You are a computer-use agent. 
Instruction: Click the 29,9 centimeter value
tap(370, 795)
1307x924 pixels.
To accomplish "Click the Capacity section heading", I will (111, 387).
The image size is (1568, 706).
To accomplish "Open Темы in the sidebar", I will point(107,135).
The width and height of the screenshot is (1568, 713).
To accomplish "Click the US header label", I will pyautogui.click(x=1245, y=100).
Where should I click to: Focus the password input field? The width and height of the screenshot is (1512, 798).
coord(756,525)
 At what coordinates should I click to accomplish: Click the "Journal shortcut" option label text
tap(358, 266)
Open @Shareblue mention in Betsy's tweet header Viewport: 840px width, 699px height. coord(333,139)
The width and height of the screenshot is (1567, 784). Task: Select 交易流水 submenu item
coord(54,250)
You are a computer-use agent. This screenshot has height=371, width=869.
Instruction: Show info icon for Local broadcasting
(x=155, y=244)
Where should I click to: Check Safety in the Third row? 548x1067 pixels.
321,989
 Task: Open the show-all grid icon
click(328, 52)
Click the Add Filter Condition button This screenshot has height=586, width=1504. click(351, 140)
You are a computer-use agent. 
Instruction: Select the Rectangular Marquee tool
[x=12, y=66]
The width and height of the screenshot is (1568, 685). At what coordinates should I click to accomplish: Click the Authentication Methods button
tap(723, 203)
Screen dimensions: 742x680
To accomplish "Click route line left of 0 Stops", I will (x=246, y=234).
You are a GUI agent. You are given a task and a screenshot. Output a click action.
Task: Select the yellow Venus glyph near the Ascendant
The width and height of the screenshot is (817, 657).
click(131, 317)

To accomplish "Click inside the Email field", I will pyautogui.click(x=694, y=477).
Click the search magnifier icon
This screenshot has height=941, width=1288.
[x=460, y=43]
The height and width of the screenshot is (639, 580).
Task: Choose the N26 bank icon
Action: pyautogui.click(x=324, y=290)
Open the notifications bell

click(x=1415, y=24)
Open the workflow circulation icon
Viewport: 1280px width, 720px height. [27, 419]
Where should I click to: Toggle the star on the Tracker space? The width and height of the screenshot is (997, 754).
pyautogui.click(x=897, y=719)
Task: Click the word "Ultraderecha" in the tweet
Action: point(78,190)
####
__PROBLEM__.
The data above must be repeated in its entirety, exactly as given.

__PROBLEM SOLUTION__.
You are a computer-use agent. 
Instruction: Click the 29,9 centimeter value
tap(370, 795)
1307x924 pixels.
To accomplish "Click the Capacity section heading", I will (111, 387).
The image size is (1568, 706).
To accomplish "Open Темы in the sidebar", I will point(107,135).
The width and height of the screenshot is (1568, 713).
To accomplish "Click the US header label", I will pyautogui.click(x=1245, y=100).
Where should I click to: Focus the password input field? The width and height of the screenshot is (1512, 798).
coord(756,525)
 At what coordinates should I click to accomplish: Click the "Journal shortcut" option label text
tap(358, 266)
Open @Shareblue mention in Betsy's tweet header Viewport: 840px width, 699px height. coord(333,139)
The width and height of the screenshot is (1567, 784). Task: Select 交易流水 submenu item
coord(54,250)
You are a computer-use agent. This screenshot has height=371, width=869.
Instruction: Show info icon for Local broadcasting
(x=155, y=244)
Where should I click to: Check Safety in the Third row? 548x1067 pixels.
321,989
 Task: Open the show-all grid icon
click(328, 52)
Click the Add Filter Condition button This screenshot has height=586, width=1504. click(351, 140)
You are a computer-use agent. 
Instruction: Select the Rectangular Marquee tool
[x=12, y=66]
The width and height of the screenshot is (1568, 685). At what coordinates should I click to accomplish: Click the Authentication Methods button
tap(723, 203)
Screen dimensions: 742x680
To accomplish "Click route line left of 0 Stops", I will (x=246, y=234).
You are a GUI agent. You are given a task and a screenshot. Output a click action.
Task: Select the yellow Venus glyph near the Ascendant
The width and height of the screenshot is (817, 657).
click(131, 317)

To accomplish "Click inside the Email field", I will pyautogui.click(x=694, y=477).
Click the search magnifier icon
This screenshot has height=941, width=1288.
[x=460, y=43]
The height and width of the screenshot is (639, 580).
Task: Choose the N26 bank icon
Action: pyautogui.click(x=324, y=290)
Open the notifications bell

click(x=1415, y=24)
Open the workflow circulation icon
Viewport: 1280px width, 720px height. [27, 419]
Where should I click to: Toggle the star on the Tracker space? The width and height of the screenshot is (997, 754).
pyautogui.click(x=897, y=719)
Task: Click the word "Ultraderecha" in the tweet
Action: point(78,190)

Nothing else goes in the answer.